5271 sayılı Kanun’un 309. maddesi uyarınca, hâkim veya mahkemece verilip istinaf veya temyiz incelemesinden geçmeksizin kesinleşen karar veya hükümlerde, maddî hukuka veya yargılama hukukuna ilişkin hukuka aykırılık bulunduğunu öğrenen Adalet Bakanlığı, o karar veya hükmün Yargıtayca bozulması istemini yasal nedenlerini açıklayarak, Yargıtay Cumhuriyet Başsavcılığına yazılı olarak bildirecektir.

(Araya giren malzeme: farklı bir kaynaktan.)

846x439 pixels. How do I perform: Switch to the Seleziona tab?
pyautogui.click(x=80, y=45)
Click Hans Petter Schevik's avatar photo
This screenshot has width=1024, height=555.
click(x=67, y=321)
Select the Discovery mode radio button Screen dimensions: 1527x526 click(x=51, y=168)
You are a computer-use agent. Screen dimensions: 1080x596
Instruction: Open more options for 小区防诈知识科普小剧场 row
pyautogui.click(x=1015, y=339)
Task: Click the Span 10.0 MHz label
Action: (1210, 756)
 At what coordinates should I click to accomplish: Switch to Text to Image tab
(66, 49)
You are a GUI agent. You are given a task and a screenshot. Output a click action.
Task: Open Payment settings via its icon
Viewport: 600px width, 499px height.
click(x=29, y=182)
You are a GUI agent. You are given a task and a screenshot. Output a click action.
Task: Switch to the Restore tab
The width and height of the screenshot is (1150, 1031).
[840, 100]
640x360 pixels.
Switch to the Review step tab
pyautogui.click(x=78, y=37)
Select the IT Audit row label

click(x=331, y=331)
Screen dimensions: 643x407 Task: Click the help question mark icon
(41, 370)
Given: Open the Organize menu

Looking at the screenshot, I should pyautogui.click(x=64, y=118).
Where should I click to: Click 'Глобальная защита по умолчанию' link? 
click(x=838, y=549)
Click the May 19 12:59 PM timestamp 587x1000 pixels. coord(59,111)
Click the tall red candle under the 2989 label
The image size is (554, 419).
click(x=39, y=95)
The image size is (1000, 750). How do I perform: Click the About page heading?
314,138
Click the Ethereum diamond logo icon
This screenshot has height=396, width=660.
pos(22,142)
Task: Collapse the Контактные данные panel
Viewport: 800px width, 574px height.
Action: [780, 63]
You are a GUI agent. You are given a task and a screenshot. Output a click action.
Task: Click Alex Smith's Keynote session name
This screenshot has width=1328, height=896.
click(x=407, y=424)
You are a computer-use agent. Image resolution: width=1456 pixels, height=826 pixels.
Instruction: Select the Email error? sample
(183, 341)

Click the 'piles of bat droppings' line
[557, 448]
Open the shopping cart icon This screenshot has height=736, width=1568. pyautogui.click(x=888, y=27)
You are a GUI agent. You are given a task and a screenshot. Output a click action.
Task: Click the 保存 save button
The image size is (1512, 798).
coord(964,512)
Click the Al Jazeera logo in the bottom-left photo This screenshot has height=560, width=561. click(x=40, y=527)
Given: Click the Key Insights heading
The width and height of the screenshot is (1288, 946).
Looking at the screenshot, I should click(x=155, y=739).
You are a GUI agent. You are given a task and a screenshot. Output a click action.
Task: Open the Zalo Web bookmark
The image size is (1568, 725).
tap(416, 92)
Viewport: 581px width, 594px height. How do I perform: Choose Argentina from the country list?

Bunun üzerine Yargıtay Cumhuriyet Başsavcılığı da hükmün veya kararın bozulması istemini içeren yazısına bu nedenleri aynen yazarak Yargıtay ceza dairesine verecek, ileri sürülen nedenlerin Yargıtayca yerinde görülmesi halinde karar veya hüküm yasa yararına bozulacak, yerinde görülmezse istem reddedilecektir.
Böylece ülke sathında uygulama birliğine ulaşılacak, hâkim ve mahkemelerce verilen cezaya ilişkin karar veya hükümlerdeki hukuka aykırılıklar ile uygulamadaki esaslı yanlışlar ve esasa etkili usul yanılgılarının, toplum ve birey açısından hukuk yararına giderilmesi sağlanacaktır.
Kanun yararına bozma yasa yoluna, istinaf ve temyiz incelemesinden geçmeksizin kesinleşmiş hüküm ve kararlara karşı gidilmesi nedeniyle kesin hükmün otoritesinin bütünüyle zedelenmemesi amacıyla bu yola başvurabilmek için hukuka aykırılık halinin ciddi boyutlara ulaşması gerekmektedir.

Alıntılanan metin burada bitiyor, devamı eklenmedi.